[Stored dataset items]
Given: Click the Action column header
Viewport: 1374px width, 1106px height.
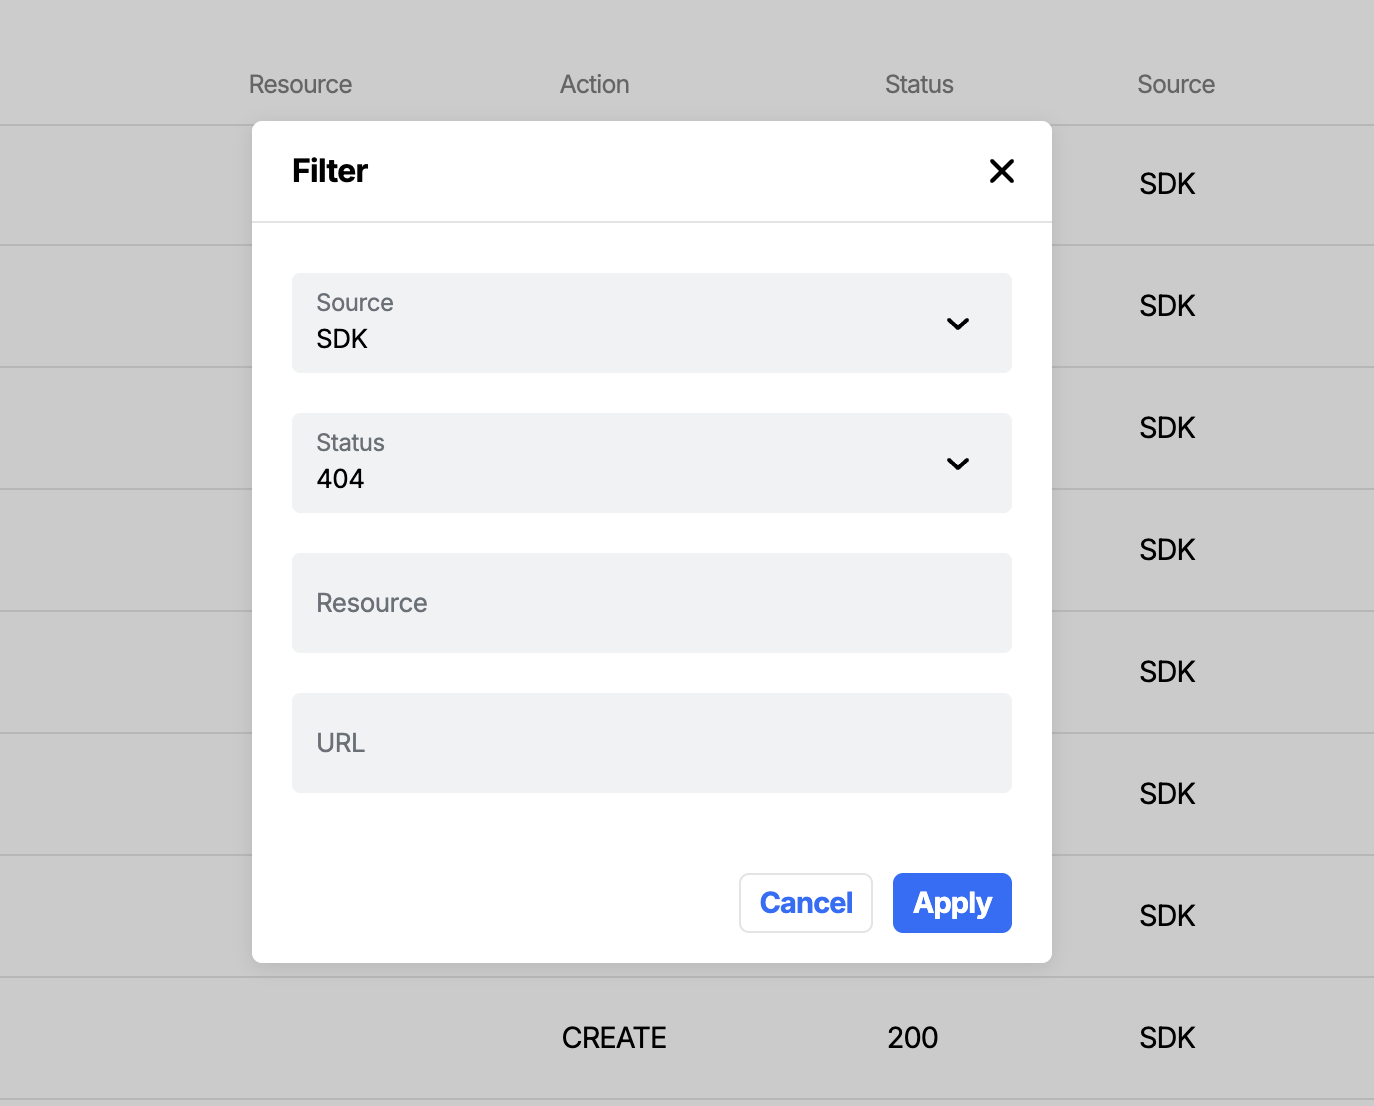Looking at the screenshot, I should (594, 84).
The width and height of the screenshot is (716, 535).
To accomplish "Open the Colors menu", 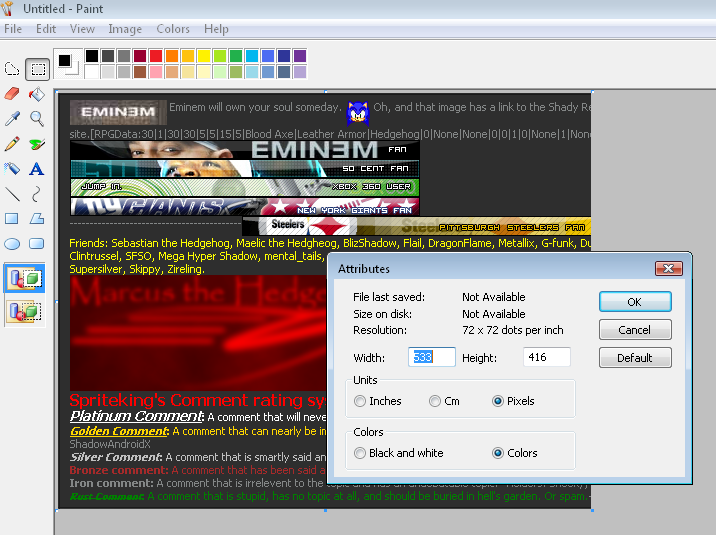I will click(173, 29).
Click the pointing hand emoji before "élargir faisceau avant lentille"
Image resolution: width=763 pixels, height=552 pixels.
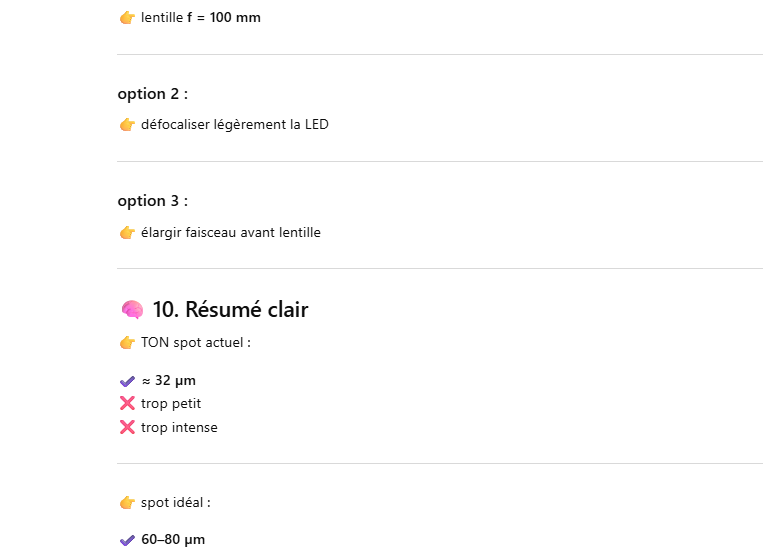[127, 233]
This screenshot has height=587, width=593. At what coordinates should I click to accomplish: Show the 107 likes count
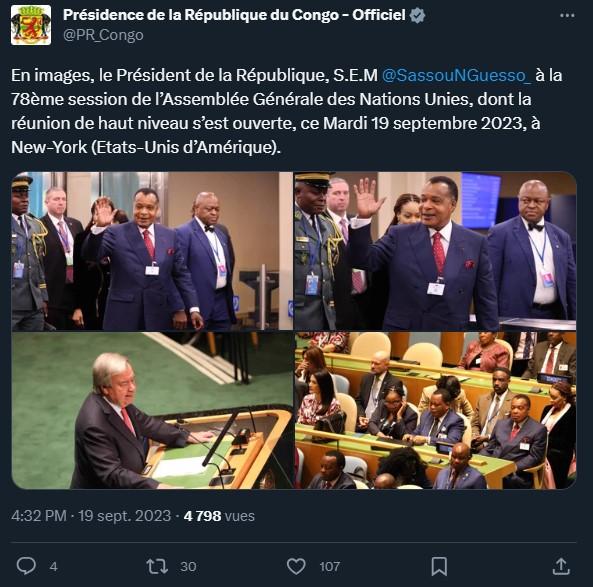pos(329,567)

...

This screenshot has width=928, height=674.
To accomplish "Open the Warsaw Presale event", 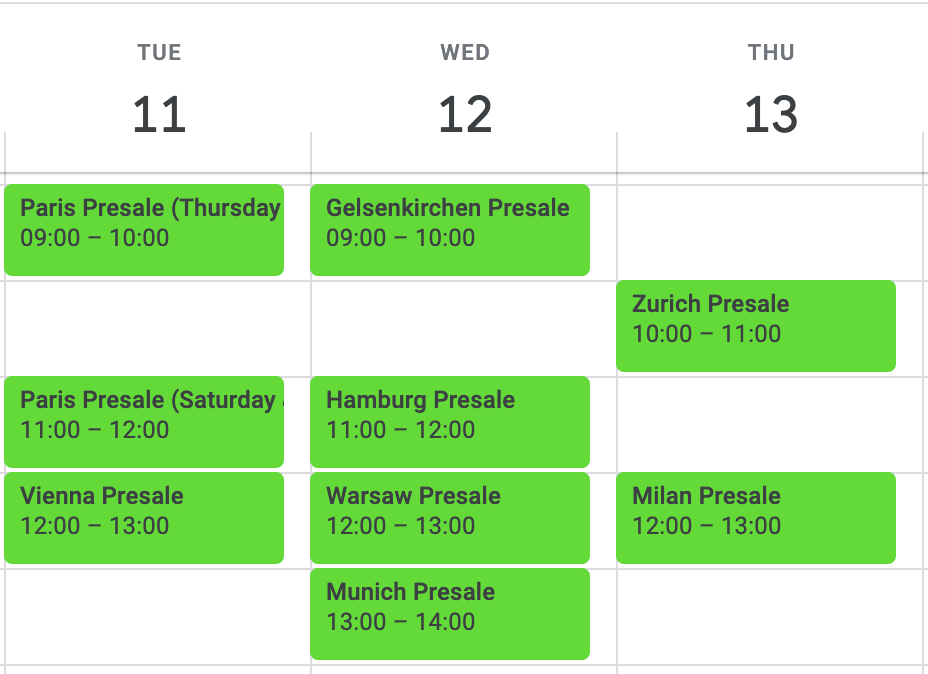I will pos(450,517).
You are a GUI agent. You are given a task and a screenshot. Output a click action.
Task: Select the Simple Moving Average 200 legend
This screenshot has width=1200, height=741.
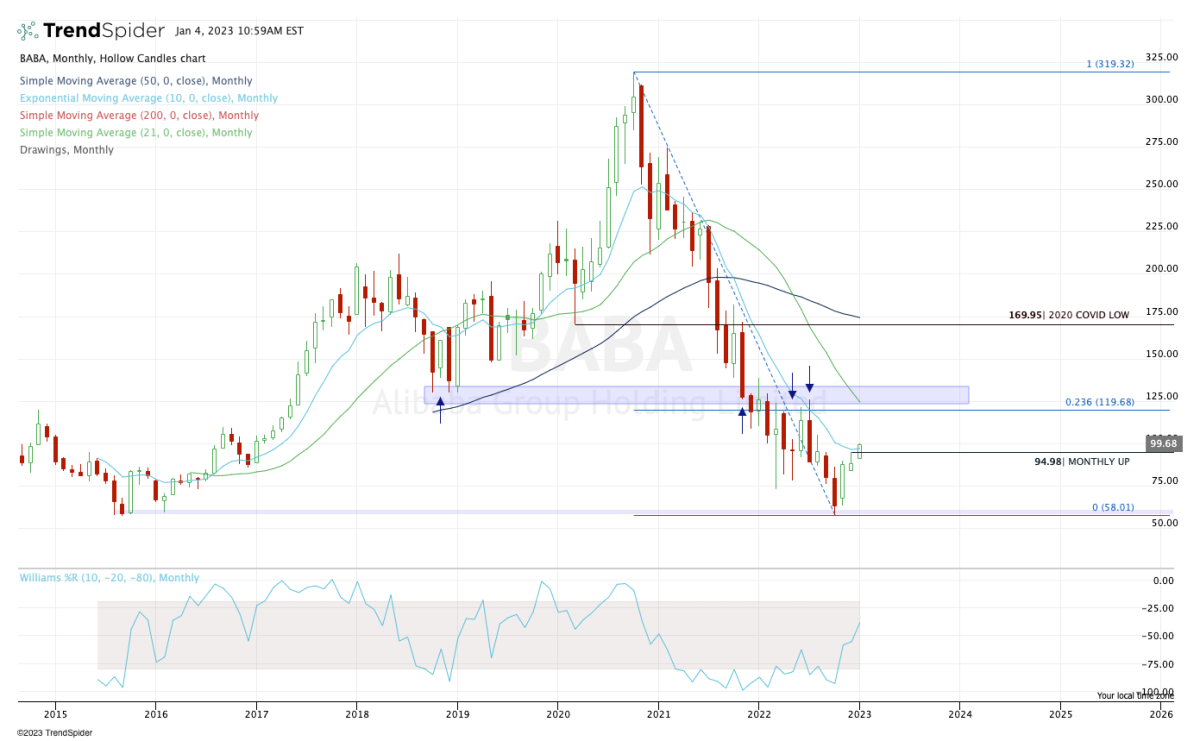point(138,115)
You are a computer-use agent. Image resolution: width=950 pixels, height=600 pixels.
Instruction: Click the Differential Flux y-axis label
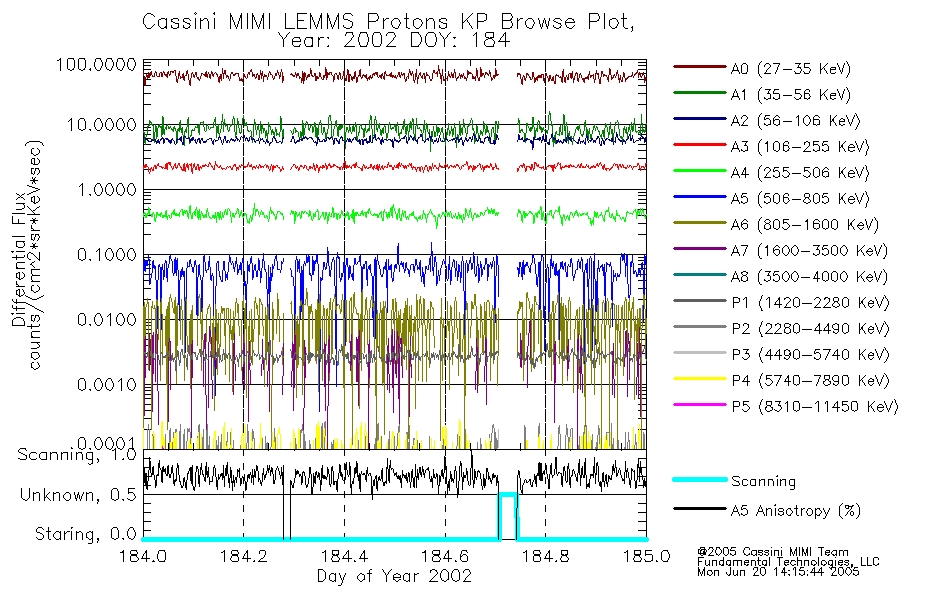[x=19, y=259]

◆ **YOUR ASSIGNMENT**
Filter the entries and keep only the lines holding "agent".

◆ **ANSWER TO THIS TASK**
You are a GUI agent. You are given a task and a screenshot. Output a click action.
You are a computer-use agent. Image resolution: width=950 pixels, height=600 pixels.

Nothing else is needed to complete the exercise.